** START Material for the task **
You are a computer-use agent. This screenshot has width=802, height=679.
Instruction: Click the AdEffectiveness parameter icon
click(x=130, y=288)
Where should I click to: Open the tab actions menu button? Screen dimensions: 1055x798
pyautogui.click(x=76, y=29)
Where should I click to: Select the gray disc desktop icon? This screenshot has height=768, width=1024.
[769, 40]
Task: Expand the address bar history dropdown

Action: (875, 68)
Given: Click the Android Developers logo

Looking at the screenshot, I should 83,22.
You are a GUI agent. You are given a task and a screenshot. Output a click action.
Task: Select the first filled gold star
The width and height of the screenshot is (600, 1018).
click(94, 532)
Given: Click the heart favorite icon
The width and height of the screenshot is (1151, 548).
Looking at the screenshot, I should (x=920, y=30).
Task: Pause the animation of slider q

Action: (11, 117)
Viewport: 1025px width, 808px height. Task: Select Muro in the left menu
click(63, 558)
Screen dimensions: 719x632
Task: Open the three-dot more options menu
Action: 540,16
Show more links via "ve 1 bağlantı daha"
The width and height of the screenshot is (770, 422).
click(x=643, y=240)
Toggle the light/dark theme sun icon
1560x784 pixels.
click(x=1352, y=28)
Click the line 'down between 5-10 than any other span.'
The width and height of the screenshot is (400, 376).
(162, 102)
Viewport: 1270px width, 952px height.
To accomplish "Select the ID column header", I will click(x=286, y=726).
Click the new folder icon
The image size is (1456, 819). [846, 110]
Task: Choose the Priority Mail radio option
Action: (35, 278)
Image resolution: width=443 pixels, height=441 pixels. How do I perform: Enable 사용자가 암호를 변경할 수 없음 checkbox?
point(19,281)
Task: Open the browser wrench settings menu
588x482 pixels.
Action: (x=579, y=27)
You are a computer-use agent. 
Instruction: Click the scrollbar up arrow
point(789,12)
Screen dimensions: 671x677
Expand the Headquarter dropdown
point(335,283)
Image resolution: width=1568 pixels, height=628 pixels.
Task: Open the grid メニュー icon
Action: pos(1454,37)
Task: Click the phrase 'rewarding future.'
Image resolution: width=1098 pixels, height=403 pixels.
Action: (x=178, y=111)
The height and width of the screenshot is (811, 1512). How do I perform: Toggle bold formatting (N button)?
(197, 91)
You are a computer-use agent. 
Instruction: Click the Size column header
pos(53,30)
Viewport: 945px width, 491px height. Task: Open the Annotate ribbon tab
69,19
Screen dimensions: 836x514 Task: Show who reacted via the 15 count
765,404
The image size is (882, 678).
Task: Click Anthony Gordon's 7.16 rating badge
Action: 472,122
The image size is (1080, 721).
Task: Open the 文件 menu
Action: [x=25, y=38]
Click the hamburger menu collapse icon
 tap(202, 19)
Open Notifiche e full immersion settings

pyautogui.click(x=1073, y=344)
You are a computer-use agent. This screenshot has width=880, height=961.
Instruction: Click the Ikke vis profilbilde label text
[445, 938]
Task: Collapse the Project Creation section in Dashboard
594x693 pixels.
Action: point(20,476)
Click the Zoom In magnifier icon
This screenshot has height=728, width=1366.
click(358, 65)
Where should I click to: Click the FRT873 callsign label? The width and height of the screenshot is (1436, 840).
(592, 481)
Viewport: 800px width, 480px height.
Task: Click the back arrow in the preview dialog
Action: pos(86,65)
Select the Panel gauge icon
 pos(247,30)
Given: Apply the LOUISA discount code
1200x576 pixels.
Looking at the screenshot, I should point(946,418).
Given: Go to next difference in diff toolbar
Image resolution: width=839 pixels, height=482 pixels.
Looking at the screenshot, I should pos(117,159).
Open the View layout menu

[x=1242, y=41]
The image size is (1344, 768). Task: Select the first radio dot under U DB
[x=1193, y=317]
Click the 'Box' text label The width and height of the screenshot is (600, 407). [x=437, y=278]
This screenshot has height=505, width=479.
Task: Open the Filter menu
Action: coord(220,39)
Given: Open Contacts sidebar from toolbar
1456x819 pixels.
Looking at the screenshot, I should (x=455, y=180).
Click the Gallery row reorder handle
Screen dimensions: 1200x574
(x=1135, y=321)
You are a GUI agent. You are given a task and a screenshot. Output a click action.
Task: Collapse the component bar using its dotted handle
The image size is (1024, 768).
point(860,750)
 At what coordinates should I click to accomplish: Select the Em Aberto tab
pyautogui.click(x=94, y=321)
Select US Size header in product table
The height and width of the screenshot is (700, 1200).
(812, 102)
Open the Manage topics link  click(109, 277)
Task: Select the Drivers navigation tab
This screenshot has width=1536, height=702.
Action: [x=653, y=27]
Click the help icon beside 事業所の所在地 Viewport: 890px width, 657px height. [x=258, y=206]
** END Material for the task **
## The exercise
Copy out all of the lines above with no changes.

## Final result
You are a computer-use agent. This screenshot has width=802, height=679.
Instruction: Click the AdEffectiveness parameter icon
click(x=130, y=288)
Where should I click to: Open the tab actions menu button? Screen dimensions: 1055x798
pyautogui.click(x=76, y=29)
Where should I click to: Select the gray disc desktop icon? This screenshot has height=768, width=1024.
[769, 40]
Task: Expand the address bar history dropdown

Action: (875, 68)
Given: Click the Android Developers logo

Looking at the screenshot, I should 83,22.
You are a GUI agent. You are given a task and a screenshot. Output a click action.
Task: Select the first filled gold star
The width and height of the screenshot is (600, 1018).
click(94, 532)
Given: Click the heart favorite icon
The width and height of the screenshot is (1151, 548).
Looking at the screenshot, I should (x=920, y=30).
Task: Pause the animation of slider q

Action: (11, 117)
Viewport: 1025px width, 808px height. Task: Select Muro in the left menu
click(63, 558)
Screen dimensions: 719x632
Task: Open the three-dot more options menu
Action: 540,16
Show more links via "ve 1 bağlantı daha"
The width and height of the screenshot is (770, 422).
click(x=643, y=240)
Toggle the light/dark theme sun icon
1560x784 pixels.
click(x=1352, y=28)
Click the line 'down between 5-10 than any other span.'
The width and height of the screenshot is (400, 376).
(162, 102)
Viewport: 1270px width, 952px height.
To accomplish "Select the ID column header", I will click(x=286, y=726).
Click the new folder icon
The image size is (1456, 819). [846, 110]
Task: Choose the Priority Mail radio option
Action: (35, 278)
Image resolution: width=443 pixels, height=441 pixels. How do I perform: Enable 사용자가 암호를 변경할 수 없음 checkbox?
point(19,281)
Task: Open the browser wrench settings menu
588x482 pixels.
Action: (x=579, y=27)
You are a computer-use agent. 
Instruction: Click the scrollbar up arrow
point(789,12)
Screen dimensions: 671x677
Expand the Headquarter dropdown
point(335,283)
Image resolution: width=1568 pixels, height=628 pixels.
Task: Open the grid メニュー icon
Action: pos(1454,37)
Task: Click the phrase 'rewarding future.'
Image resolution: width=1098 pixels, height=403 pixels.
Action: (x=178, y=111)
The height and width of the screenshot is (811, 1512). How do I perform: Toggle bold formatting (N button)?
(197, 91)
You are a computer-use agent. 
Instruction: Click the Size column header
pos(53,30)
Viewport: 945px width, 491px height. Task: Open the Annotate ribbon tab
69,19
Screen dimensions: 836x514 Task: Show who reacted via the 15 count
765,404
The image size is (882, 678).
Task: Click Anthony Gordon's 7.16 rating badge
Action: 472,122
The image size is (1080, 721).
Task: Open the 文件 menu
Action: [x=25, y=38]
Click the hamburger menu collapse icon
 tap(202, 19)
Open Notifiche e full immersion settings

pyautogui.click(x=1073, y=344)
You are a computer-use agent. This screenshot has width=880, height=961.
Instruction: Click the Ikke vis profilbilde label text
[445, 938]
Task: Collapse the Project Creation section in Dashboard
594x693 pixels.
Action: point(20,476)
Click the Zoom In magnifier icon
This screenshot has height=728, width=1366.
click(358, 65)
Where should I click to: Click the FRT873 callsign label? The width and height of the screenshot is (1436, 840).
(592, 481)
Viewport: 800px width, 480px height.
Task: Click the back arrow in the preview dialog
Action: pos(86,65)
Select the Panel gauge icon
 pos(247,30)
Given: Apply the LOUISA discount code
1200x576 pixels.
Looking at the screenshot, I should point(946,418).
Given: Go to next difference in diff toolbar
Image resolution: width=839 pixels, height=482 pixels.
Looking at the screenshot, I should pos(117,159).
Open the View layout menu

[x=1242, y=41]
The image size is (1344, 768). Task: Select the first radio dot under U DB
[x=1193, y=317]
Click the 'Box' text label The width and height of the screenshot is (600, 407). [x=437, y=278]
This screenshot has height=505, width=479.
Task: Open the Filter menu
Action: coord(220,39)
Given: Open Contacts sidebar from toolbar
1456x819 pixels.
Looking at the screenshot, I should (x=455, y=180).
Click the Gallery row reorder handle
Screen dimensions: 1200x574
(x=1135, y=321)
You are a GUI agent. You are given a task and a screenshot. Output a click action.
Task: Collapse the component bar using its dotted handle
The image size is (1024, 768).
point(860,750)
 At what coordinates should I click to accomplish: Select the Em Aberto tab
pyautogui.click(x=94, y=321)
Select US Size header in product table
The height and width of the screenshot is (700, 1200).
(812, 102)
Open the Manage topics link  click(109, 277)
Task: Select the Drivers navigation tab
This screenshot has width=1536, height=702.
Action: [x=653, y=27]
Click the help icon beside 事業所の所在地 Viewport: 890px width, 657px height. [x=258, y=206]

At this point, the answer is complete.